Splitsville | Film Review

Released August 29, 2025

Dakota Johnson Shines in the Year’s Wildest Date Movie

Every once in a while, you walk out of a theater buzzing. Splitsville, starring Dakota Johnson, is one of those unexpected gems. It is a left-of-center date movie about two couples tangled up in infidelity, grief, and the strange, funny mess of human connection.

The film nails a tricky balance: sweet, bruised human drama laced with whimsy and madcap energy. From the very first sing-along joyride that ends in a tragic car crash, it’s clear director Michael Angelo Covino, who co-wrote with Kyle Marvin, is not interested in playing it safe. The film crackles like a live wire, sparking unpredictable plot twists from moment to moment.

One pairing is Carey, played by Kyle Marvin, a sensitive nice guy whose relationship with the self-involved podcaster Ashley (Adria Arjona) combusts in spectacular fashion. The other is Paul and Julie, played by Covino and Johnson, an urbane couple loudly proclaiming their open relationship while clinging jealously to old rules. Johnson slips into the middle, delivering one of her sharpest and most effortlessly charming performances.

The screenplay spins like a colorful top and you never know where it's going to tip. The tension finally erupts in a brawl between Carey and Paul, a spinning, escalating comedy of apologies, slaps, and MMA moves that feels like Jackie Chan wandered into Marriage Story. A later scene has Carey riding a roller coaster holding plastic bags of goldfish in an empty row behind Julie cuddling with a guy she just picked up and their two kids.

By the end, the tangled web of affairs, jealousies, and bad decisions somehow resolves into something strangely sweet. Splitsville is proof that date movies don’t have to be formulaic. They can be messy, jagged, joyful, and deeply human.

Ian Maisel

When I was in high school I worked as a movie theater projectionist, acted in my school plays, and published a series of autobiographical comic books that I sold at music and bookstores. I’ve always loved entertainment, and at Brown University I double majored in Visual Arts and Modern European History because the history teachers told the best stories.

My career began at an artificial intelligence startup company where I worked as a graphic designer and animator creating 3D avatars for virtual personalities. I used a program called Poser that was kind of like a Barbie Dream House for cartoons. My comic illustrations were published in the international edition of Time magazine.

In 2006, I completed a graduate Certificate of Publishing and Communications at Harvard University, where I studied creative writing, acting, and media production.
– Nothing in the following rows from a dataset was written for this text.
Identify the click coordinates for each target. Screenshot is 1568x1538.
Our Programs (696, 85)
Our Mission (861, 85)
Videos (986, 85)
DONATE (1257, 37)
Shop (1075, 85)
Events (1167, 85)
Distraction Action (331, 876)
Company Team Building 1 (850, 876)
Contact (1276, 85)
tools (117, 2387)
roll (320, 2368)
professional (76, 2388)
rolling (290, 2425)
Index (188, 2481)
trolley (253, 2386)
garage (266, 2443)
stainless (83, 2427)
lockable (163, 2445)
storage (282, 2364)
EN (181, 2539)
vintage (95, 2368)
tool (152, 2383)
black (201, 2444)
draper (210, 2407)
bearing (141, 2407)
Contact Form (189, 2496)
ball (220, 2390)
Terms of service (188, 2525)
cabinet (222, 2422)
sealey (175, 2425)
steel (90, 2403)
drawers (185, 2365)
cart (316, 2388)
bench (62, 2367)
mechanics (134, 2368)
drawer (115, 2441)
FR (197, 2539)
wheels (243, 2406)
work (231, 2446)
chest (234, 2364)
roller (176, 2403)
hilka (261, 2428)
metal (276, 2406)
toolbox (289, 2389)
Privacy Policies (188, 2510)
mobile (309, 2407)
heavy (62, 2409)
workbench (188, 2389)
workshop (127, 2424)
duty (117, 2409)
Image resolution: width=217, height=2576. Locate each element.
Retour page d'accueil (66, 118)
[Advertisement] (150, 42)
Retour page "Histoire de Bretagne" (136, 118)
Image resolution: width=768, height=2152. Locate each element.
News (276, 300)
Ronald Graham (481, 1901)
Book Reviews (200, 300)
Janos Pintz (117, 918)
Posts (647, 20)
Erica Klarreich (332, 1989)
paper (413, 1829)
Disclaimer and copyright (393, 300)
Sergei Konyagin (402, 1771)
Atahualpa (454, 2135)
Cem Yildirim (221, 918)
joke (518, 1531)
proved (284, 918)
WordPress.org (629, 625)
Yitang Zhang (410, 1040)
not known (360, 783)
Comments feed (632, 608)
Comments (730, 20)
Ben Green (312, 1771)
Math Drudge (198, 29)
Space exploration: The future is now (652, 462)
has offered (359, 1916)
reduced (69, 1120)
I auditioned for the student theater and was cast in a high-brow Chekhov play and a low-brow undergraduate comedy where I played a California high school guitarist like Keanu Reeves in Bill and Ted’s Excellent Adventure.

At Boston College I continued developing my career as a graphic designer and went on to work as an animator at a Jewish nonprofit. In 2008 I left Boston to chase the California dream. I got a job in San Francisco as a litigation graphics specialist for intellectual property attorneys, and I worked on some high-stakes legal trials where I barely slept for a week!

After five years I transitioned into the corporate world and worked as a contract presentation designer at Visa and Bare Minerals. I enjoyed collaborating with senior executives to bring their ideas to life through graphic storytelling and large-scale event presentations. One of my highlights was getting to opportunity to produce an in-house interview with the supermodel Christy Turlington!

In 2017 I took on my first Senior Designer role at Alexandria Real Estate, where I designed high-end investor presentations and art directed photoshoots for major tech companies including Facebook, Google, and Pinterest. The following year I flew out to LA to study video production, and went on to create a digital signage content management system for Alexandria’s 60+ high-tech office buildings across the country.

In 2020 I expanded my focus into social media by producing a video advertising campaign that launched a Visa executive’s speaking career by generating 30,000 social media engagements in five months. Since then I’ve continued designing creative presentations, producing videos, and writing social media campaigns for a wide range of brands including the University of San Francisco and Meta. I love working with high-performance creative teams on exciting projects and enjoy utilizing my creative background to work at the intersection of design, entertainment, and culture.